**ABOUT THIS EXERCISE**
What lines in the records below include the word "computer"? Return each one.
*** Block opens ***
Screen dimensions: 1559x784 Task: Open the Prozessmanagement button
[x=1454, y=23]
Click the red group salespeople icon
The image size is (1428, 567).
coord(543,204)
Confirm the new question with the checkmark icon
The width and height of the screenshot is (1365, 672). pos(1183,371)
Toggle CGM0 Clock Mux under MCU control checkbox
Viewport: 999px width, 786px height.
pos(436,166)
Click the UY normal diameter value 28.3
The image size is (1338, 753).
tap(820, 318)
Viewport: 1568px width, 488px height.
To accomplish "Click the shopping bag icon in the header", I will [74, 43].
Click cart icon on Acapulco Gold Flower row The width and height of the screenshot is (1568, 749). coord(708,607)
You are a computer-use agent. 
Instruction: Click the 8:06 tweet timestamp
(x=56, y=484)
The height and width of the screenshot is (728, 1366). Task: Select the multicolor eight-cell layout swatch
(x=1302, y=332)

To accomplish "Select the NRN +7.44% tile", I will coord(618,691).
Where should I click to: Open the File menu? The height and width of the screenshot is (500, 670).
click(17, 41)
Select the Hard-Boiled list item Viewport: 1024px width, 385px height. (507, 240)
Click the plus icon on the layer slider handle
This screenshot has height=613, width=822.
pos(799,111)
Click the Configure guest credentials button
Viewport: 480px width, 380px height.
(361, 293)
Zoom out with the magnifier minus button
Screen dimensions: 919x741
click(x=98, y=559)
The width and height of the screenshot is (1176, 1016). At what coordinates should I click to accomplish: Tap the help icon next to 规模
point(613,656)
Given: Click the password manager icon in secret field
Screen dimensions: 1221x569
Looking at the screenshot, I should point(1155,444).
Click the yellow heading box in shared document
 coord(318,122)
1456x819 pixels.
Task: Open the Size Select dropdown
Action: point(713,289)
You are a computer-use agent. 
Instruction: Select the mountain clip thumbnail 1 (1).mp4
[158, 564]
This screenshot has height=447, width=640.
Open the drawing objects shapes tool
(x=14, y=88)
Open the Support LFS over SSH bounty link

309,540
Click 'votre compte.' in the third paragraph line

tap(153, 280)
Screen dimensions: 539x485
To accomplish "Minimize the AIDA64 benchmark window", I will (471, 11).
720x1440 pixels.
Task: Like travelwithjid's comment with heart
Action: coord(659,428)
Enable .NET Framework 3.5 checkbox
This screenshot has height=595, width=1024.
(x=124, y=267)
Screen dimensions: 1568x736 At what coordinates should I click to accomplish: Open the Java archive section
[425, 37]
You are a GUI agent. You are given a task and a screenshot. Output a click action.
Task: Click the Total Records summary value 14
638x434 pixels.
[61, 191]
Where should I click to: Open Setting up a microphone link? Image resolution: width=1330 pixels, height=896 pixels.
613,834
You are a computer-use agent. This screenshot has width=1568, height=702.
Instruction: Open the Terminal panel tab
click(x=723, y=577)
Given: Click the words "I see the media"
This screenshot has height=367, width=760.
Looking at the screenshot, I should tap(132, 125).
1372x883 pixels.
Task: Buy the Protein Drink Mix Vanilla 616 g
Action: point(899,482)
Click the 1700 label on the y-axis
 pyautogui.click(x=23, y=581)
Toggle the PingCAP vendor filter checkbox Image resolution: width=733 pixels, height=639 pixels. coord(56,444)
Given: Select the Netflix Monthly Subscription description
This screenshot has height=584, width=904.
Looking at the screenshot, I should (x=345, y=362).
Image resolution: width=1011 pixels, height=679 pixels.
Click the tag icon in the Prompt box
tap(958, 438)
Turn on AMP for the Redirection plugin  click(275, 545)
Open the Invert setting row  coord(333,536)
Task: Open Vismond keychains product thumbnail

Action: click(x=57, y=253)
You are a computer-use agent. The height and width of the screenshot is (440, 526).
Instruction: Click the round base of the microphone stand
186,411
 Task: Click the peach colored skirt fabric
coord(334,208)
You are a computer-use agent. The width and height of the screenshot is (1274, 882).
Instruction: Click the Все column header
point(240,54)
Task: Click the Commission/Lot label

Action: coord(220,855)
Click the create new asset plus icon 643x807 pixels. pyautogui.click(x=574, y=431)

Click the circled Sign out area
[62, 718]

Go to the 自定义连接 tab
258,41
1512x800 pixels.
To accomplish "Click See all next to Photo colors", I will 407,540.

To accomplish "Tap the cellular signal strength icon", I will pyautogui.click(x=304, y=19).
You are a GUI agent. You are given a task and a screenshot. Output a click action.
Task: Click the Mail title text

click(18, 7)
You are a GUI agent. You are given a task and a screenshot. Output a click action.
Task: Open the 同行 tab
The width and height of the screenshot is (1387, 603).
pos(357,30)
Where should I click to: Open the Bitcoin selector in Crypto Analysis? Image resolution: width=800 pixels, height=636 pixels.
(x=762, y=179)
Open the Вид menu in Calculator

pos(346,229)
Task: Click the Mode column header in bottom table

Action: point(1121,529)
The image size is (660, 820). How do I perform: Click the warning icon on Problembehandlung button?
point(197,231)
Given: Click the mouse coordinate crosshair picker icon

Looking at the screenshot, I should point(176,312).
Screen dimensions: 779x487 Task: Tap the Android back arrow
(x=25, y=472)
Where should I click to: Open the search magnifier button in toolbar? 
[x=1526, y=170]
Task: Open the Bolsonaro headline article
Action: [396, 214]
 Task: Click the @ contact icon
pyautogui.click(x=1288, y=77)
*** Block closes ***
**EXERCISE ANSWER**
You are a computer-use agent. 
You are a computer-use agent. 
You are a computer-use agent. This screenshot has width=1568, height=702.
You are a computer-use agent. The height and width of the screenshot is (440, 526).
You are a computer-use agent. The width and height of the screenshot is (1274, 882).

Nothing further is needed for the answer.